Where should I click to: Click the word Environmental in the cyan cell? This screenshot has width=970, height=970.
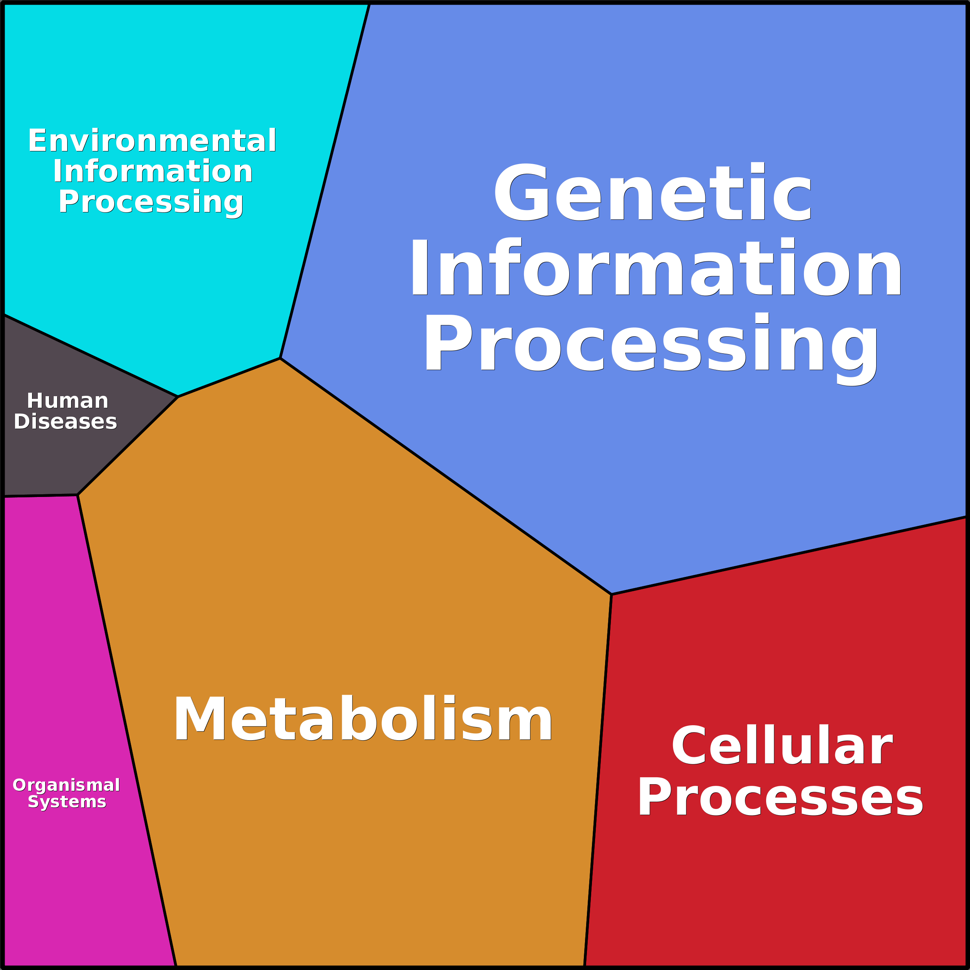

---

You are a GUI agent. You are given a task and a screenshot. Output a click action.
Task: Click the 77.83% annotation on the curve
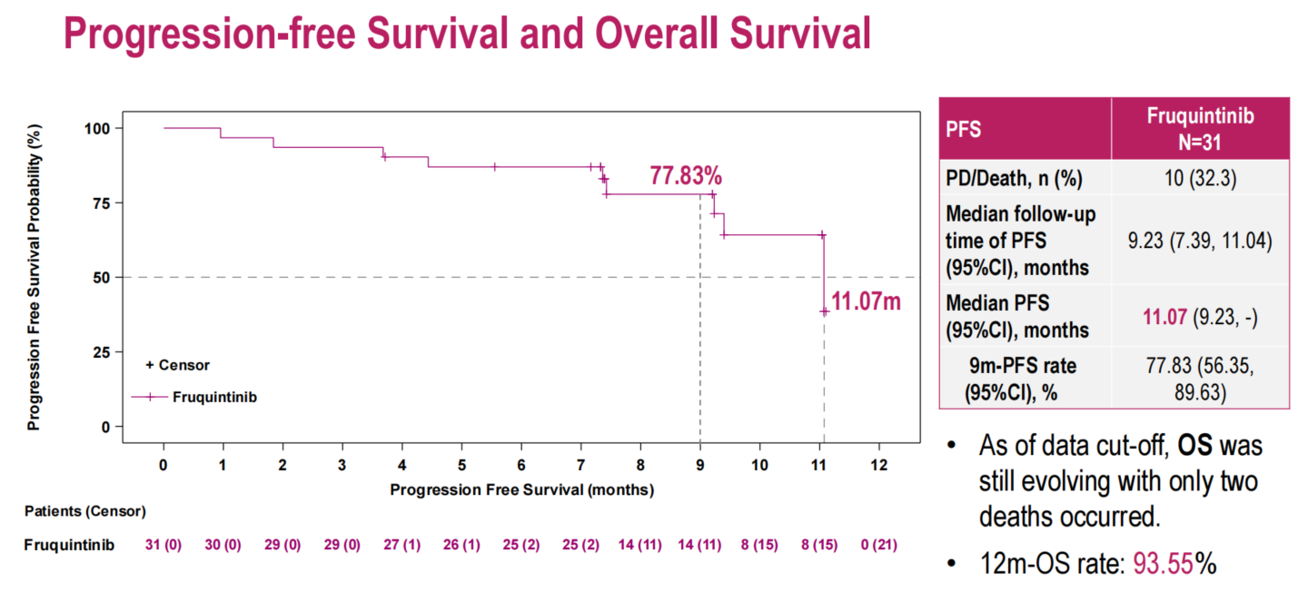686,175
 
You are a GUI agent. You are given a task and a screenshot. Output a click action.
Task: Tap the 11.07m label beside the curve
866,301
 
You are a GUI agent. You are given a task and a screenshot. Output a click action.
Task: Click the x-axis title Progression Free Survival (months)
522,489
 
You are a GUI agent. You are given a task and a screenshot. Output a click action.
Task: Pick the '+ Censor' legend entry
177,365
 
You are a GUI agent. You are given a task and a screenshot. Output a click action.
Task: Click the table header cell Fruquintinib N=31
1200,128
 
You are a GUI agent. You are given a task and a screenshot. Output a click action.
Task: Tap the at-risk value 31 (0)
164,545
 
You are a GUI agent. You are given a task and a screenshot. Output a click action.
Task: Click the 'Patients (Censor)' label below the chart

**Requirement:**
Since only part of the listing is wanted, copy exactly the lines from the one holding "Task: Tap the at-risk value 31 (0)" to the one holding "Task: Click the 'Patients", both included.

**Result for this exercise:**
Task: Tap the at-risk value 31 (0)
164,545
 
You are a GUI agent. You are given a task and a screenshot. Output a click action.
Task: Click the 'Patients (Censor)' label below the chart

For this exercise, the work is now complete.